» **Input rows**:
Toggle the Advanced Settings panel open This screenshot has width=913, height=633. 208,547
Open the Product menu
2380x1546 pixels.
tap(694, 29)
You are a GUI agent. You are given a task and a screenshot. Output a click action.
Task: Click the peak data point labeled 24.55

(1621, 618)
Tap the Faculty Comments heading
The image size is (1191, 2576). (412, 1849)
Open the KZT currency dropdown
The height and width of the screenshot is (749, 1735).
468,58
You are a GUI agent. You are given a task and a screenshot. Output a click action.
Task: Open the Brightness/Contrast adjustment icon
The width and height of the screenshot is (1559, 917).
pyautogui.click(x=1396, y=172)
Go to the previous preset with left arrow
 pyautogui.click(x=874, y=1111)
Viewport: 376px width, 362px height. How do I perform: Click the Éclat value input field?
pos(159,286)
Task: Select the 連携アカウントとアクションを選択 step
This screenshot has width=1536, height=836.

» **Prompt**: Express every line of the records above as a Markdown table with the columns Row and Line. Skip blank lines and number the rows in order.

» **Problem solution**:
| Row | Line |
|---|---|
| 1 | Toggle the Advanced Settings panel open This screenshot has width=913, height=633. 208,547 |
| 2 | Open the Product menu |
| 3 | 2380x1546 pixels. |
| 4 | tap(694, 29) |
| 5 | You are a GUI agent. You are given a task and a screenshot. Output a click action. |
| 6 | Task: Click the peak data point labeled 24.55 |
| 7 | (1621, 618) |
| 8 | Tap the Faculty Comments heading |
| 9 | The image size is (1191, 2576). (412, 1849) |
| 10 | Open the KZT currency dropdown |
| 11 | The height and width of the screenshot is (749, 1735). |
| 12 | 468,58 |
| 13 | You are a GUI agent. You are given a task and a screenshot. Output a click action. |
| 14 | Task: Open the Brightness/Contrast adjustment icon |
| 15 | The width and height of the screenshot is (1559, 917). |
| 16 | pyautogui.click(x=1396, y=172) |
| 17 | Go to the previous preset with left arrow |
| 18 |  pyautogui.click(x=874, y=1111) |
| 19 | Viewport: 376px width, 362px height. How do I perform: Click the Éclat value input field? |
| 20 | pos(159,286) |
| 21 | Task: Select the 連携アカウントとアクションを選択 step |
| 22 | This screenshot has width=1536, height=836. |